Sunday, June 28, 2009

Book Review: C.S. Lewis and the Catholic Church

I just finished reading the book "C.S. Lewis and the Catholic Church" by Joseph Pearce (a Roman Catholic convert). It was very illuminating about the inner conflicts C.S. Lewis had and the reasons why he didn't become a Roman Catholic. It seemed like in the end it was 2 reasons.

The first was that he was raised an "Ulster Protestant" Northern Irish Unionist who had it ingrained in him (he admitted it) that he could not be a Catholic for it would be a betrayal of his heritage.

The second was that he denied the infallibility of the Pope and his jurisdiction over England.

But, Lewis also said that if the Anglican Church ordained Priestesses that Anglicans would be forced to either become atheists or Roman Catholics. Lewis himself never faced this choice but many of his closest friends did and some of them (like Walter Hooper) went to Rome.

Pearce gets a little preachy at times, but other than that he is fairly balanced and doesn't try to make it look like C.S. Lewis was through and through Catholic or anything like that.
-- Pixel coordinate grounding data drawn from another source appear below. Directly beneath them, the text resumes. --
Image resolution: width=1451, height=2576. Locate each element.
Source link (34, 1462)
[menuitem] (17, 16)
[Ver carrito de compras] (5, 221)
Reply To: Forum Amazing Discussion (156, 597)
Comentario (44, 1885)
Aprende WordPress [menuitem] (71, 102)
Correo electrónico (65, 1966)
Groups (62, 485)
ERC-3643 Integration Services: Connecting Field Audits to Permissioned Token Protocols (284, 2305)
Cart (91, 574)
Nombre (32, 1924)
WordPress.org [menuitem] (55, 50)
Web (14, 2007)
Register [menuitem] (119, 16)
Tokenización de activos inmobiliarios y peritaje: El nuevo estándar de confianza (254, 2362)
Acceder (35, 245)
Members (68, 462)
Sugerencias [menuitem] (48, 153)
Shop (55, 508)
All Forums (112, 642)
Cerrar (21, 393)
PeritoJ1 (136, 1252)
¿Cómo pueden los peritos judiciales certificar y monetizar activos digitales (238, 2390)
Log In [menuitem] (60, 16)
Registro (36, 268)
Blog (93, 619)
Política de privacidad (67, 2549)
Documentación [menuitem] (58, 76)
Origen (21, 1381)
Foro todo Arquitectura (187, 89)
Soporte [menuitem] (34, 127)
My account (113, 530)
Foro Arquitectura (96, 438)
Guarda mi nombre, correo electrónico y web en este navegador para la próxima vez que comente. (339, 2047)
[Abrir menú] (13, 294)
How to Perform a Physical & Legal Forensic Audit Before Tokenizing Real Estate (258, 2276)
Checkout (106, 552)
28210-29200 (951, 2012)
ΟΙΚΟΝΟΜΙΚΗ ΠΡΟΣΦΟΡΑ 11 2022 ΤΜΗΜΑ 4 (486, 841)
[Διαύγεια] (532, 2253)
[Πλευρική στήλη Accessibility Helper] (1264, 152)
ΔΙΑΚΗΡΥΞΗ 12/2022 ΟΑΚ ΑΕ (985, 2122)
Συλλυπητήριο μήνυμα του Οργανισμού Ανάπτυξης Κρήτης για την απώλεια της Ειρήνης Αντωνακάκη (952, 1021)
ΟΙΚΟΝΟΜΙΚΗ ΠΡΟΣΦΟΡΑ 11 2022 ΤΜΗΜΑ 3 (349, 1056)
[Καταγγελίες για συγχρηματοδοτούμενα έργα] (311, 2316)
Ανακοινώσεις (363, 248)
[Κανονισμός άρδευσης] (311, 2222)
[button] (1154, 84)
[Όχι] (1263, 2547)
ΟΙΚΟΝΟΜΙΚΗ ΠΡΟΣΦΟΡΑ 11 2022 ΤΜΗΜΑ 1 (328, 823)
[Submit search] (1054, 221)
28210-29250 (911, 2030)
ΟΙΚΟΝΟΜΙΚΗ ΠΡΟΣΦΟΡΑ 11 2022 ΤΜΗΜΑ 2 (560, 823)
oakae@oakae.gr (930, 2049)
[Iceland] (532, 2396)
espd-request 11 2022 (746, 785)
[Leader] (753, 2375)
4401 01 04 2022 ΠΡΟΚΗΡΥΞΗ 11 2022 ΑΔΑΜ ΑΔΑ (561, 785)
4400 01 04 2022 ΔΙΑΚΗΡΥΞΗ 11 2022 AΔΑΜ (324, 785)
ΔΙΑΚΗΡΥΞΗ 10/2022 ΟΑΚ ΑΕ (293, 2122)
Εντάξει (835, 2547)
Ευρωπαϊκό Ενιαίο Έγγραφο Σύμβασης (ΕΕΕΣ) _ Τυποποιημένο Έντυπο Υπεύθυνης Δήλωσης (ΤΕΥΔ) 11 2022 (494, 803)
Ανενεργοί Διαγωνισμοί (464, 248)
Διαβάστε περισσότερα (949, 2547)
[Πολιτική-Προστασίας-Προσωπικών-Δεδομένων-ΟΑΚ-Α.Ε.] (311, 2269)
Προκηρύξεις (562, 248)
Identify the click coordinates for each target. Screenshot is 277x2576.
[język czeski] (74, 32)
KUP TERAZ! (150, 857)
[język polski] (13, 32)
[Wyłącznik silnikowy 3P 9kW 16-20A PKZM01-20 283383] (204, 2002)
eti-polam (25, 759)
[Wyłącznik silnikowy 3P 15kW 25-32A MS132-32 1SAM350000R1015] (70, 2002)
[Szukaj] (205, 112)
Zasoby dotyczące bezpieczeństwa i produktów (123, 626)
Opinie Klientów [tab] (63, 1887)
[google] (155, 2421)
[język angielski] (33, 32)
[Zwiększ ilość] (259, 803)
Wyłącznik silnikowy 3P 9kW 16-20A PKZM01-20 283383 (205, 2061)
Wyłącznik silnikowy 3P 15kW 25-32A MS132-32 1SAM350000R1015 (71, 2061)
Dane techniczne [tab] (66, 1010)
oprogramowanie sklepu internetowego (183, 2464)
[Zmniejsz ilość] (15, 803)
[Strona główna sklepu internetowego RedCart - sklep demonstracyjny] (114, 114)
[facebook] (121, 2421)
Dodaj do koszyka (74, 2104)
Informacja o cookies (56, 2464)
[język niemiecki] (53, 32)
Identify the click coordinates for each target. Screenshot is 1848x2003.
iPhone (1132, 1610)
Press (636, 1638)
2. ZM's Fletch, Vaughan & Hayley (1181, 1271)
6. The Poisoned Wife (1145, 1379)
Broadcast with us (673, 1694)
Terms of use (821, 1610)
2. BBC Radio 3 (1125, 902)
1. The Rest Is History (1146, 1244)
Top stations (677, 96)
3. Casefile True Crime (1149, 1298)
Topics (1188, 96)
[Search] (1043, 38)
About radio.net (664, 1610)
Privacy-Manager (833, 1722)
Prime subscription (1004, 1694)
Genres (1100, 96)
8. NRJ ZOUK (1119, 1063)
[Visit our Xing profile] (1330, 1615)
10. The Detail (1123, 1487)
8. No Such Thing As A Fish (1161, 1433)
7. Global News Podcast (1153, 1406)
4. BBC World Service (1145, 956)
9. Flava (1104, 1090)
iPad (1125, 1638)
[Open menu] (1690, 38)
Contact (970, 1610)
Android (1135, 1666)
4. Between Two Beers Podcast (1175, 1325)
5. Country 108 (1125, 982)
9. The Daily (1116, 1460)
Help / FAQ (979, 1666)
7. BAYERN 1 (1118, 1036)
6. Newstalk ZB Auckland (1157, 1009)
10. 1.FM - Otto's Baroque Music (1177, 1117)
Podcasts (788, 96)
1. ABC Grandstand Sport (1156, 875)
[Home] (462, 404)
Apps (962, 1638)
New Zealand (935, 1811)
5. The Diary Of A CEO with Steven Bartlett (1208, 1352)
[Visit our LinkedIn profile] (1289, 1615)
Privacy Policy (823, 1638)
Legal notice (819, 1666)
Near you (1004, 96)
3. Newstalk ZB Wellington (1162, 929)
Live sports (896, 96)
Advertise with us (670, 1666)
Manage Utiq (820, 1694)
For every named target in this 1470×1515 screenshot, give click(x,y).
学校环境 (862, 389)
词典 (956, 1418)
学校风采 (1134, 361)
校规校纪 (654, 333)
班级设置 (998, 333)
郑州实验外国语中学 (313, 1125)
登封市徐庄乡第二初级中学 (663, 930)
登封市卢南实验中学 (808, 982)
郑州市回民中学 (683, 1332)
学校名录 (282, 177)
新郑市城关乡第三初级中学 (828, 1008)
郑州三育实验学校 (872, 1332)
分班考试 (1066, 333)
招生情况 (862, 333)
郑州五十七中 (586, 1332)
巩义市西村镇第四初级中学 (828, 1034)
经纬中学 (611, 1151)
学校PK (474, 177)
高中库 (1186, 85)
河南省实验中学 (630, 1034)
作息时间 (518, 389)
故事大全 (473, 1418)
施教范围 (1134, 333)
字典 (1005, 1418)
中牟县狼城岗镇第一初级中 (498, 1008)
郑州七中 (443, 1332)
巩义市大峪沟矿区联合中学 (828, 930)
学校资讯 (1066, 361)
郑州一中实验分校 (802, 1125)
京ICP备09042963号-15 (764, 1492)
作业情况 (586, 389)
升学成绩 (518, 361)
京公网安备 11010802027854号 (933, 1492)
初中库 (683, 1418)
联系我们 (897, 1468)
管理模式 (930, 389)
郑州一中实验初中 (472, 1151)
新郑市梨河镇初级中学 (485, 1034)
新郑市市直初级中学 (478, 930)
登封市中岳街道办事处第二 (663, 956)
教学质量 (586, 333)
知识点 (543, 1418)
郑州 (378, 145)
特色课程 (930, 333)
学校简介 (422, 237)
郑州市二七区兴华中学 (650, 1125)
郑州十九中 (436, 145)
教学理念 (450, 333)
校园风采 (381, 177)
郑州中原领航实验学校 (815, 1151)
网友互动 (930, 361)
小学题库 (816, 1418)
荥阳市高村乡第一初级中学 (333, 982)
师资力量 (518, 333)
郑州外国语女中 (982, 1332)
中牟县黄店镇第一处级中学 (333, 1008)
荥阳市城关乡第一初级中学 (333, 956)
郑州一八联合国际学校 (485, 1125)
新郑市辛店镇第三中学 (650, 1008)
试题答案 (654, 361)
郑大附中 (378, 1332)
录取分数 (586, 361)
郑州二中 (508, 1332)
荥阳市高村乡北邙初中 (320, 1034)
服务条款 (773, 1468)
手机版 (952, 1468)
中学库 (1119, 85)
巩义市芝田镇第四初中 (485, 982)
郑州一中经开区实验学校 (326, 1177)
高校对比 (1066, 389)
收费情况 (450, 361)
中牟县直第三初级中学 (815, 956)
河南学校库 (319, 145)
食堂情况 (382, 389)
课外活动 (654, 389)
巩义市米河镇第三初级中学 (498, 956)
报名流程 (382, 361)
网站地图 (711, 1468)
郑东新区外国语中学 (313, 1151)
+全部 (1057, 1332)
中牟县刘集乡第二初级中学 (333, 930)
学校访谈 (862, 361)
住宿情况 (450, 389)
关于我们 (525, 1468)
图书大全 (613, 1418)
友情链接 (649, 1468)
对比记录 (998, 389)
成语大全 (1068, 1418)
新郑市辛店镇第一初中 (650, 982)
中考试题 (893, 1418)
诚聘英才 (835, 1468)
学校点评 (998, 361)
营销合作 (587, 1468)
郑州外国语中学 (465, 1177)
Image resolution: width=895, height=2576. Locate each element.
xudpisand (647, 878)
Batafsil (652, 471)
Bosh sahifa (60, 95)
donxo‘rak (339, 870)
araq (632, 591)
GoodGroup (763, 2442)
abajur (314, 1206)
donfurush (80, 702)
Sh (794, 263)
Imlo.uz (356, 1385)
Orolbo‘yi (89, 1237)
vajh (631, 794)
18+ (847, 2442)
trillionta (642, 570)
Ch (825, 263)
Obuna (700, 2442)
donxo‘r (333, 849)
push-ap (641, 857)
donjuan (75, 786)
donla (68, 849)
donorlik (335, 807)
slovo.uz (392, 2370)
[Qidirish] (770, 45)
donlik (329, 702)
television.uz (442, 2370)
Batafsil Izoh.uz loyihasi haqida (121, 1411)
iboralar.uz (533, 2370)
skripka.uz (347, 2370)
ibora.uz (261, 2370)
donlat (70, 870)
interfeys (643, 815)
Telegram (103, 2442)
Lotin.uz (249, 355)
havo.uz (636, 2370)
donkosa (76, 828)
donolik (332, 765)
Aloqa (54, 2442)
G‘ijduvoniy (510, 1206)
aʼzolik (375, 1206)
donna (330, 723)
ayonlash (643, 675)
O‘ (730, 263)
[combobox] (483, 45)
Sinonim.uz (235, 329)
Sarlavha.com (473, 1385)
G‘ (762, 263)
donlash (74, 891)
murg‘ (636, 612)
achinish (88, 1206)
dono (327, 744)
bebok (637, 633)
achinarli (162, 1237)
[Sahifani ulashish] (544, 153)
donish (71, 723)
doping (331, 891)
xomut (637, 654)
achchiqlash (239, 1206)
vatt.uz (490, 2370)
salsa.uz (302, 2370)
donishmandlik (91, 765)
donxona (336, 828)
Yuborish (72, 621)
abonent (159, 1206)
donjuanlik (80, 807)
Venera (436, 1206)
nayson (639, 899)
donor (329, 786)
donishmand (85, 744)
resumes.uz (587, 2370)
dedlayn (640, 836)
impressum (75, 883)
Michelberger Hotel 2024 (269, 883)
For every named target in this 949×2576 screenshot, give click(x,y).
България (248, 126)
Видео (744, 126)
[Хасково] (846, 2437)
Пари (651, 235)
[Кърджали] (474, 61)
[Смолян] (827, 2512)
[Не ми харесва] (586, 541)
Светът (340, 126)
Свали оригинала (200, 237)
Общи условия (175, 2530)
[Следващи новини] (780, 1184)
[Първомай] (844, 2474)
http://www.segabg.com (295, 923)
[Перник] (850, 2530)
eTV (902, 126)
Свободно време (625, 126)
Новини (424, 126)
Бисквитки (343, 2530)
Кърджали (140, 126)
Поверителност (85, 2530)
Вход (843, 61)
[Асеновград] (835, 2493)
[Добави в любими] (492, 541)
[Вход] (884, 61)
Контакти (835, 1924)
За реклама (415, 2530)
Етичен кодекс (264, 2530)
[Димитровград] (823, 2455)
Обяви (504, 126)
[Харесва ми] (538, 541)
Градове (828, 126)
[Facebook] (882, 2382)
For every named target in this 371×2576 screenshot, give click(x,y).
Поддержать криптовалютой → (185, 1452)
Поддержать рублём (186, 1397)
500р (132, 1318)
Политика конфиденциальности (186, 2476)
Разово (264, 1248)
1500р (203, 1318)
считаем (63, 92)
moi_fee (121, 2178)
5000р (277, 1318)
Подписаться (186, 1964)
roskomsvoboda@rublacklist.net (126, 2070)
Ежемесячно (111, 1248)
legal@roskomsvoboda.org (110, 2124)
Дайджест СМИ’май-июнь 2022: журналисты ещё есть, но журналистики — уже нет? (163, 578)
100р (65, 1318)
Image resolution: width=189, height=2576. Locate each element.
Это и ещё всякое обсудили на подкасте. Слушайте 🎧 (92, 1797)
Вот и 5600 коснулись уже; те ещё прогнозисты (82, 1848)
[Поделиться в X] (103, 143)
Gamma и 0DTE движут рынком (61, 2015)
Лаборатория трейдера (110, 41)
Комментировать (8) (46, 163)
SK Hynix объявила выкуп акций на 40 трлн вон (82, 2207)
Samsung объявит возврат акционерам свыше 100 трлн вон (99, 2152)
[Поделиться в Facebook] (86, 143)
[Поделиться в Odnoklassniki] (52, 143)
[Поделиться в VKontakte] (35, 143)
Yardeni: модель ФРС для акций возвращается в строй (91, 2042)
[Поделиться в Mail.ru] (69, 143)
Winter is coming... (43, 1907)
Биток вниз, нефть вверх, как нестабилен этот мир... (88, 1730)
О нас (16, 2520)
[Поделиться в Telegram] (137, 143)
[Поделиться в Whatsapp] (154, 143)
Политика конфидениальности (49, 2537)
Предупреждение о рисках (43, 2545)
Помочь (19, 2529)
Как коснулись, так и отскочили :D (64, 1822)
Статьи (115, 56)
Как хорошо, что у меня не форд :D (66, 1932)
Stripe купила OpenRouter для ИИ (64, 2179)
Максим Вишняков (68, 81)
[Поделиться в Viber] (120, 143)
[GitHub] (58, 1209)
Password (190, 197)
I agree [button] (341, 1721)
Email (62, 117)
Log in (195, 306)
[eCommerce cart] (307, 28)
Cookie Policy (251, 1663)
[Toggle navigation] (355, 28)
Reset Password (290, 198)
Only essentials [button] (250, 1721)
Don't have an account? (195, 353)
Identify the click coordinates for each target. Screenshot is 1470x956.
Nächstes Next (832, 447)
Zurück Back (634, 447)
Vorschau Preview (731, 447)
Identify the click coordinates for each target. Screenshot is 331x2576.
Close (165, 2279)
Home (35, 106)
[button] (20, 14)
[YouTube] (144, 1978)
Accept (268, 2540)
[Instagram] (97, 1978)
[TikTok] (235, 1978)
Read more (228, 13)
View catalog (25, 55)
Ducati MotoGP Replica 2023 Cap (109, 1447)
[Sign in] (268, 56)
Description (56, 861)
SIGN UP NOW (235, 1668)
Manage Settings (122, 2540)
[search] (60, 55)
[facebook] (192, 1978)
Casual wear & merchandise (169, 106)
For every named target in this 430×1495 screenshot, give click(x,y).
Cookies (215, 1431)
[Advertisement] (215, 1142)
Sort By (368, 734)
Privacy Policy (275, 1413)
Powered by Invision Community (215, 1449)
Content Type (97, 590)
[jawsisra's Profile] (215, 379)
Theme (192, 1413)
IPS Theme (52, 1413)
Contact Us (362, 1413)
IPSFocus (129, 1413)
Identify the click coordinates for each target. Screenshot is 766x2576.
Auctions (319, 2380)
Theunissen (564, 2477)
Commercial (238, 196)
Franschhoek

He just looks at his views of the sacraments, the operation of grace, purgatory, and ecclesiology and shows how similar Lewis' views were (if not completely in line with) Catholic dogma.

It also showed how much Lewis utterly despised Purtanism and the Low and Broad church Anglicans. But he hated T.S. Eliot and other Royalist Anglo-Catholics, even though I think in the end it is best to label C.S. Lewis an Anglo-Catholic theologically, who detested certain famous Anglo-Catholics.

Lewis' views on Confession in the Anglican church as opposed to the Roman Church are also interesting, I tend to agree with him that it should be a matter of conscience and not obligatory to confess.